■ TASK TO CARRY OUT: Quote word for word the items below, starting at the line that contains "Viewport: 673px width, 362px" and continuing through the last of the items. Leave out the pictures.
===== INPUT DATA =====
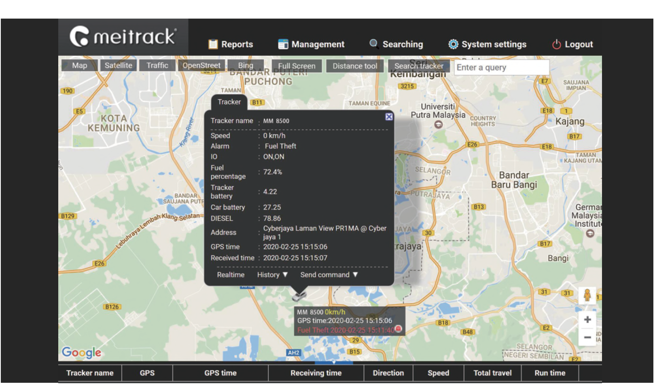
Task: Open the Management panel icon
Action: (x=283, y=44)
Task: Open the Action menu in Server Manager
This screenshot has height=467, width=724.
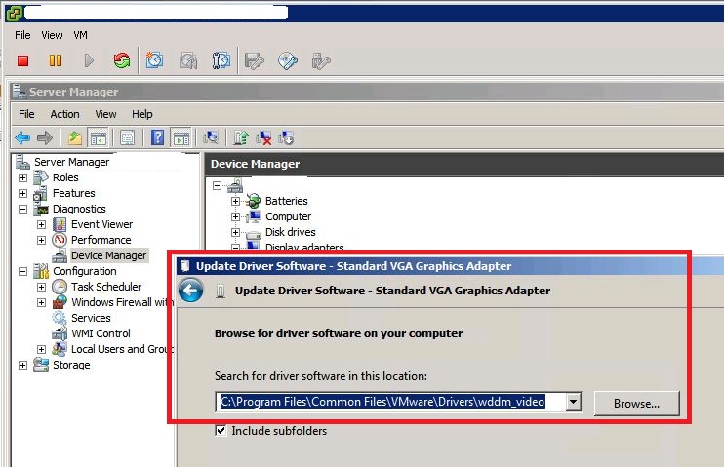Action: point(64,114)
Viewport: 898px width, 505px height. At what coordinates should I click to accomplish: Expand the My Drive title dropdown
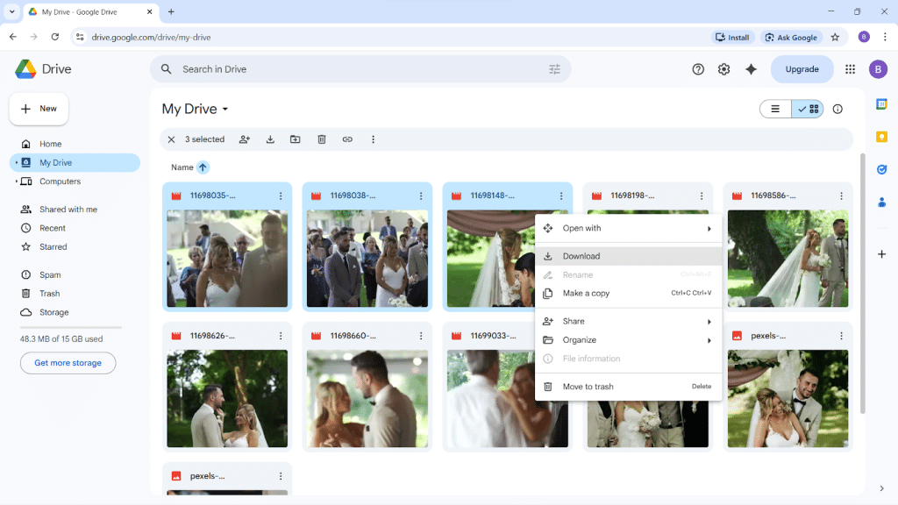[x=225, y=110]

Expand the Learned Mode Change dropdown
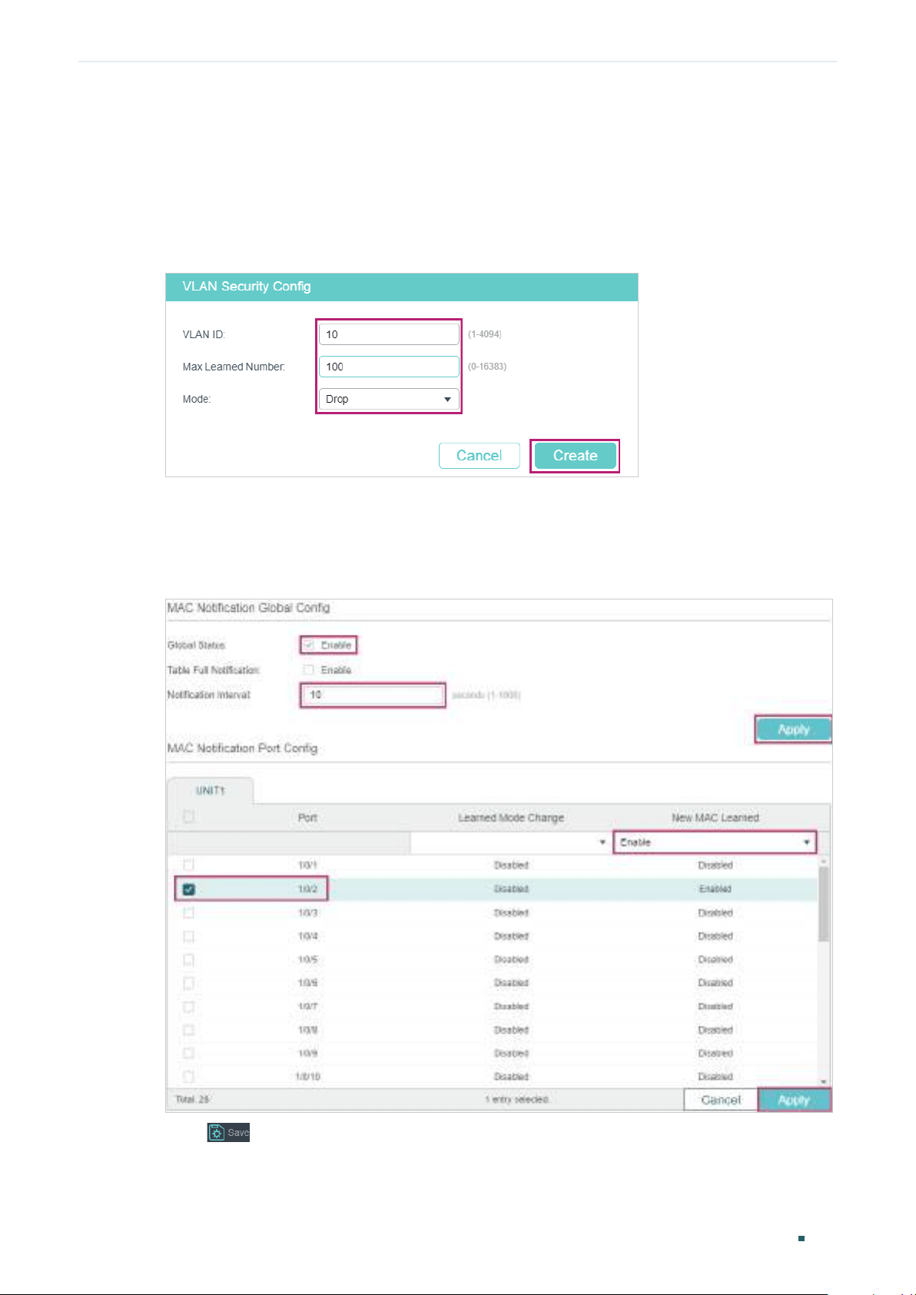tap(510, 842)

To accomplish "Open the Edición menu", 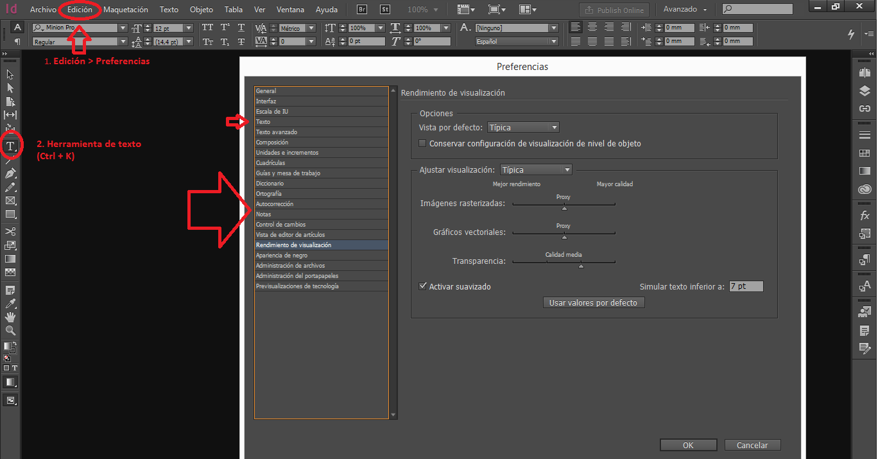I will point(80,10).
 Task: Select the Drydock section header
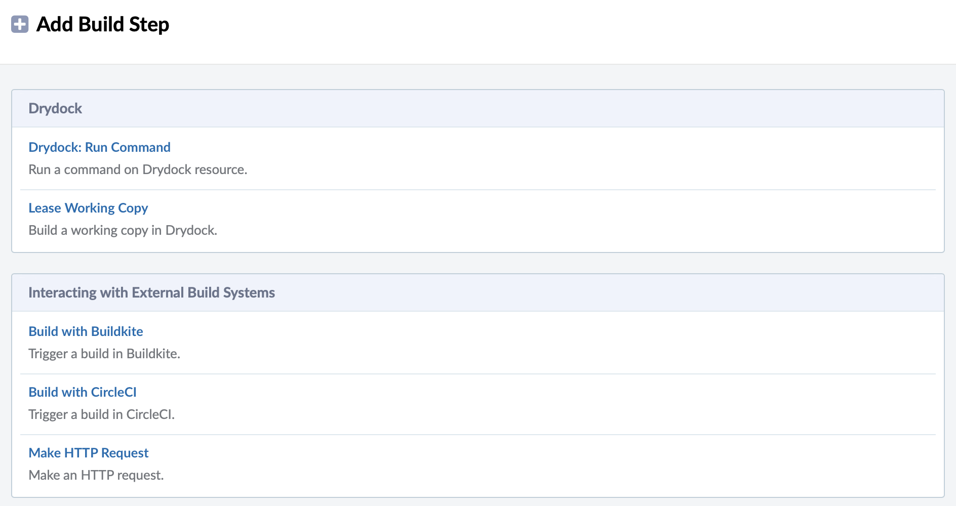pos(55,108)
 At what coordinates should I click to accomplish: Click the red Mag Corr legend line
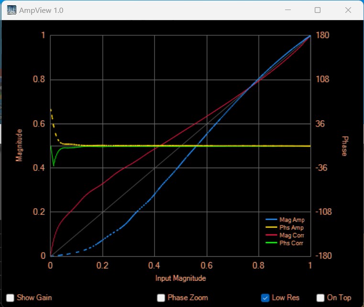(271, 235)
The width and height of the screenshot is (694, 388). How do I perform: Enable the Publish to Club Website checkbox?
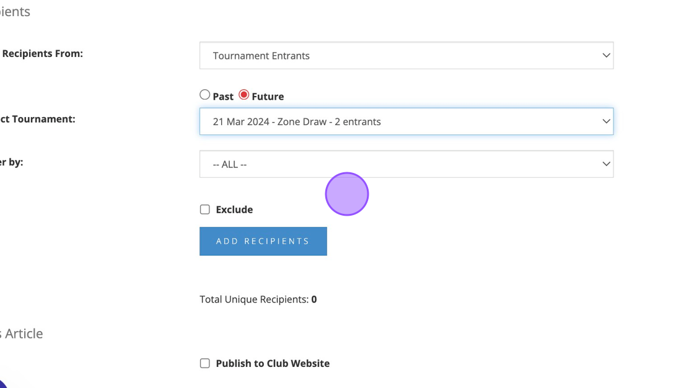205,363
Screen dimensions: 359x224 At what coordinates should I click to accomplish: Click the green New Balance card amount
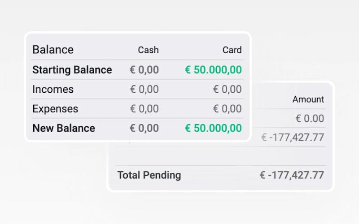point(213,128)
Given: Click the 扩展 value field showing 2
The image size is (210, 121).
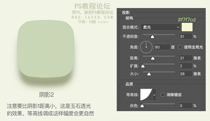Looking at the screenshot, I should tap(186, 66).
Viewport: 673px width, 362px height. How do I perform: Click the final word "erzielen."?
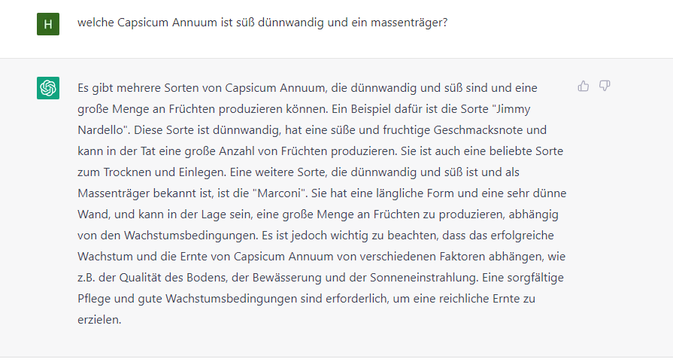pyautogui.click(x=99, y=320)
=====
■ CORRECT RESULT:
Viewport: 673px width, 362px height. How do I perform: Click the final word "erzielen."?
pyautogui.click(x=99, y=320)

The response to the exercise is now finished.